§ **Directions for this task**:
Rewrite the items below, replacing "status bar" with "bottom bar" everywhere and keeping everything else the same.

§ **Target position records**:
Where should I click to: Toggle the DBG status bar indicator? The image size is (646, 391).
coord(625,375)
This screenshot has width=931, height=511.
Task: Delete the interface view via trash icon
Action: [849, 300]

§ **Response to this task**:
Where should I click to: Toggle the DBG bottom bar indicator? The image size is (646, 391).
coord(625,375)
This screenshot has width=931, height=511.
Task: Delete the interface view via trash icon
Action: [849, 300]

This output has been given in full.